* [DIRECTIONS]:
Quote the data from the line containing "Open the family selection dropdown" through the line containing "Click the rightmost", including both of those lines, reproducing every character as it appears.

* [DATA PROVIDED]:

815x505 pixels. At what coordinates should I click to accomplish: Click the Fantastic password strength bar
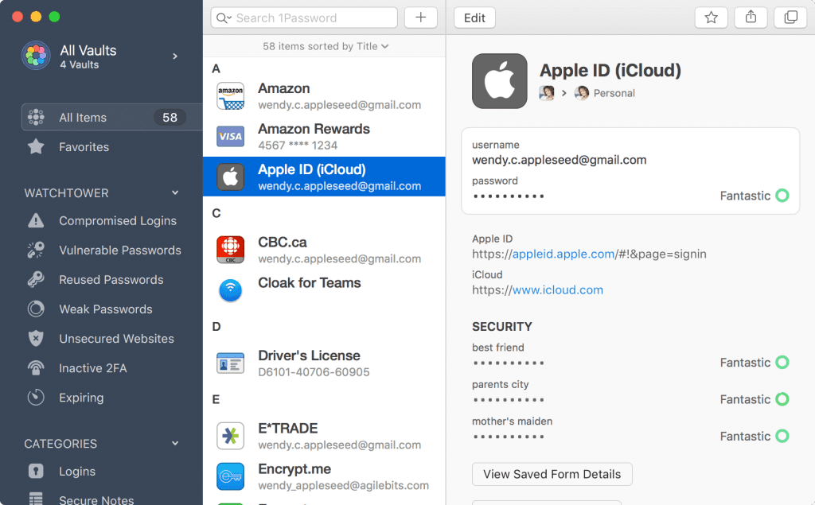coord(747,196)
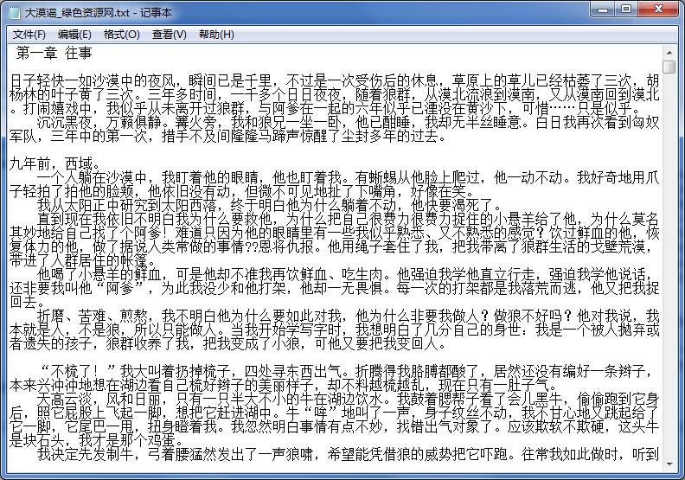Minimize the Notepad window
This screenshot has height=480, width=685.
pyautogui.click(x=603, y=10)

==

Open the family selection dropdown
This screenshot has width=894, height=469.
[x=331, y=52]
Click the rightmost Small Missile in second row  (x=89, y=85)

* [REPLY]:
Open the family selection dropdown
This screenshot has width=894, height=469.
[x=331, y=52]
Click the rightmost Small Missile in second row  (x=89, y=85)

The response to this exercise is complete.